I’d love to tell you that I remember much about the day, except that I don’t. It was a quiet afternoon after college and nothing seemed out of the ordinary. Mum and I visited the now-abandoned Focus Do It All store and browsed for some much needed hardware supplies.
“I just want to have a look at some wallpaper a moment, are you coming?” she asked, steering the shopping trolley towards the wallaper aisle. Dutifully, I followed.
Mum picked up the book of wallpaper samples and began to flip through. There were all kinds of styles and patterns, some I liked, some I didn’t, and nothing we could agree on. Mum finished that book and moved on to the next one. A brief glimpse of a vase of lilies and I blinked and felt weak. When I woke up, I was on my way to hospital.
The trip in the ambulance was nothing too out of the ordinary. My vital signs were all good and I’d managed to avoid injuring myself. As I came around, I became vaguely aware of the oxygen mask and the 3-lead ECG.
“Good morning” my Mum said, half laughing, and half petrified.
“What the hell happened?” I asked, trying to sit myself up.
“You saw a painting of some flowers and foof! Over you went!” she laughed. Out of the corner of my eye, I saw the ambulance technician grinning.
Now that I was awake, I asked to discharge myself from the hospital and my mother refused. I’d never fainted before, and my mother wanted to get to the bottom of the cause. I sat on my gurney and waited to be seen by the doctor, trying to seem as co-operative as possible.
“Do you remember anything before you fainted?” the doctor asked as he examined my head.
“Flowers, lillies” I replied, “in a vase, it was a painting on some wallpaper. That’s all I remember”. He looked at me quizzically.
“Do you like flowers?”
I met his gaze, what a bizarre question.
“Some I don’t mind, some I hate” I shrugged.
“What kind of flowers do you hate?” he asked, waggling a finger in front of my eyes. I followed his finger fine and he seemed to relax, at least momentarily.

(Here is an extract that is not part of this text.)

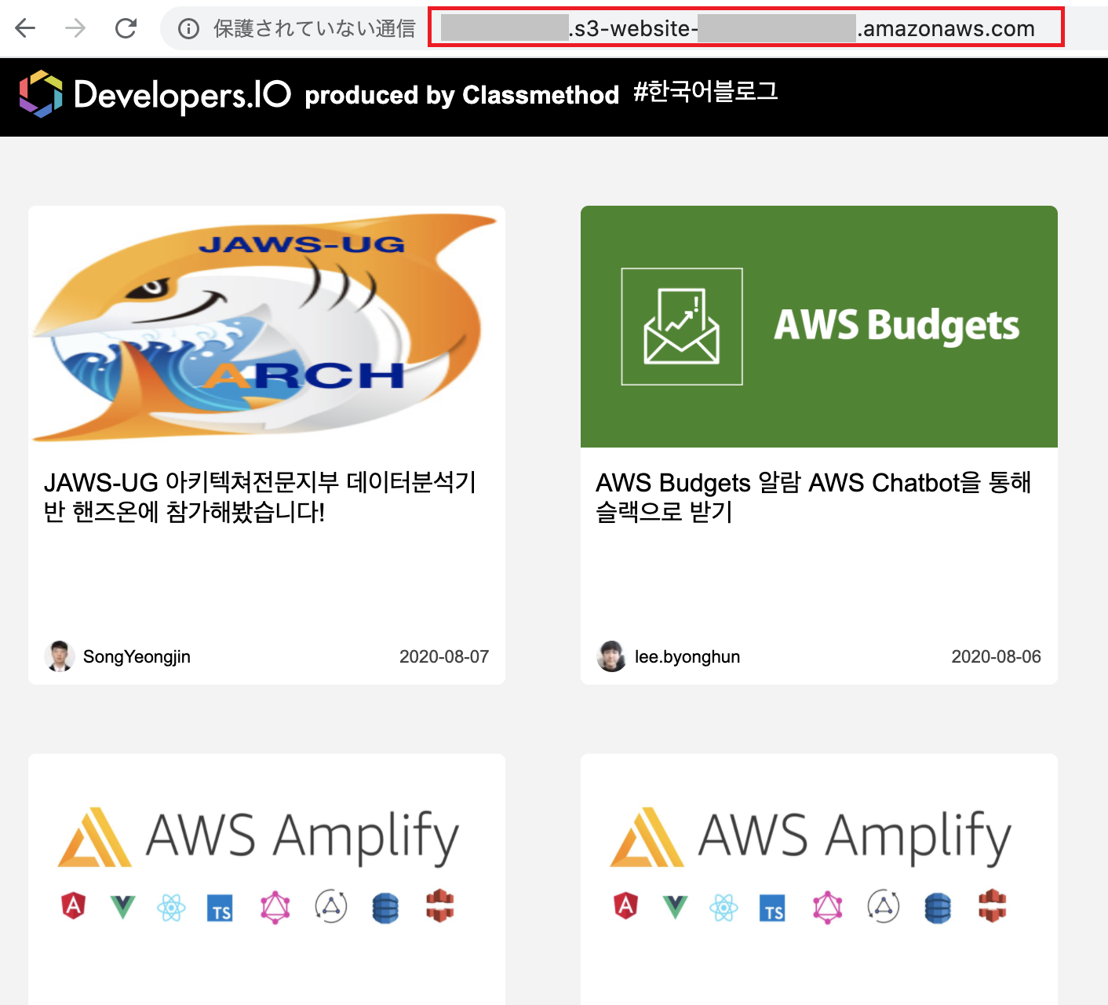Click lee.byonghun's author avatar
Screen dimensions: 1108x1005
click(x=610, y=656)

“I don’t know, like daffodils, and pond lilies”. What kind of questions were these?
“Calia lilies” my Mum interrupted, the doctor stood up, reconsidering me carefully.
“How do those flowers make you feel?”
“I need to look away, I hate to look at them. I can’t look at them” I said. Again, he nodded.
Perhaps the worst part of the whole ordeal was the precautionary blood tests. I tried to negotiate that they really weren’t necessary, and my mother held me. It wasn’t as bad as the first time I’d had blood taken, but I still hated it.
“Do you have any bad memories involving flowers?” the doctor asked, disposing of the gauze and nitrile gloves in the medical waste bin. I glowered at him. You pinpricked me, now you resume interrogating me?
“Only big, monster flowers that I saw on TV” I said, the doctor grinned.
We waited over an hour for the blood test results to come back from the laboratory. Any time I asked to be allowed to leave my bed, I was told that I’d fainted and I needed to rest. The doctor was happy that I had no signs of a head injury, but we still needed my blood work-up before I was free.
“That all seems fine, nothing out of the ordinary” the doctor said, pushing back the ward curtain. Oh hallelujah! I can go home!
“It does seem like you have a phobia though, from everything you’ve said”. Our eyes met, “a phobia of flowers”, he concluded.
“Don’t be silly, that can’t exist!” I laughed.
“Hmm, you can have a phobia of absolutely anything if something triggers it. Even drinking water.” he said. I stopped laughing.
“You were exposed suddenly to the flowers and your brain was overwhelmed” he continued, “albeit they were painted flowers, not real ones” he said with a grin.
Sure enough, anthophobia absolutely does exist, and perhaps more unfortunately I even have it. Since this horrendous ordeal, I have even identified a traumatic experience involving flowers that may have triggered it – the day I went seed pod picking with brother, for my aunt.
I am getting better, but not all flowers are created equal. Roses, carnations and peonies are allowed. Hydrangea, impatiens and primroses pass, too. Anything with large and visible stamen, like lilies and daffodils, will have to get to the back of the queue.
And don’t even get me started on passionflower or hibiscus!